Traditional accounts identified Mesoamerica’s Mayans and Aztecs as the first users of cacao. However, recent discoveries of artefacts place cacao’s earliest domestication and consumption in the upper Amazon region of northwest equatorial South America around 3000BC. Some 1,500 years later, it was then introduced to Mesoamerica, where it was consumed by pre-Hispanic cultures along the Yucatán Peninsula, notably the Maya.
The earliest written symbol for the word for cacao was found at fifth-century Maya sites. A drinking vessel excavated in Guatemala not only showed cacao residue on the inside, but also had two glyphs on the outside, deciphered phonetically as kakaw “cacao”. The word widely diffused among Mesoamerican languages.
The Aztecs, who flourished in central Mexico from the 14th to 16th centuries – and were thus the dominant Mesoamerican peoples at the time of the Spanish conquest – also adopted cacao, attributing it special significance as gifts from the god of wisdom, Quetzalcoatl.
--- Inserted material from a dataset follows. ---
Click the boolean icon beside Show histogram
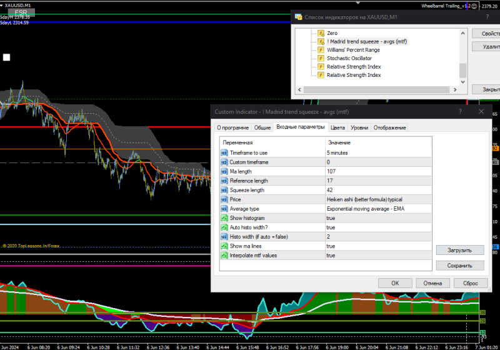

With the highlands not supporting cacao cultivation, Aztecs demanded their empire pay cacao seeds as tribute, further elevating their value as currency.
Cacao seeds were first encountered by Christopher Columbus on his fourth Americas voyage in 1502. Chocolate was first observed in the court of Montezuma in 1519. Spanish Jesuit José de Acosta’s 16th-century account (translated) noted how “the chief use of this cacao is in a drink which they call chocolate”, describing it as “loathsome … Yet it is a drink very much esteemed among the Indians, wherewith they feast noble men who pass through their country”.
It was thus Nahuatl, the language of one of the Aztecan groups, where the Spanish encountered the words cacaua “cacao” and xocolatl “chocolate”. Earlier origins of the words remain controversial, with proposals of Mixe-Zoque or Uto-Aztecan sources for cacao, and a hybrid of Maya chocol “hot” plus Nahuatl atl “water” for chocolate.
The Spanish, assuming a monopoly of cacao production and control of Mesoamerica, introduced cacao and chocolate to Europe – and beyond. Today the world’s languages can trace their words for cocoa and chocolate along this route.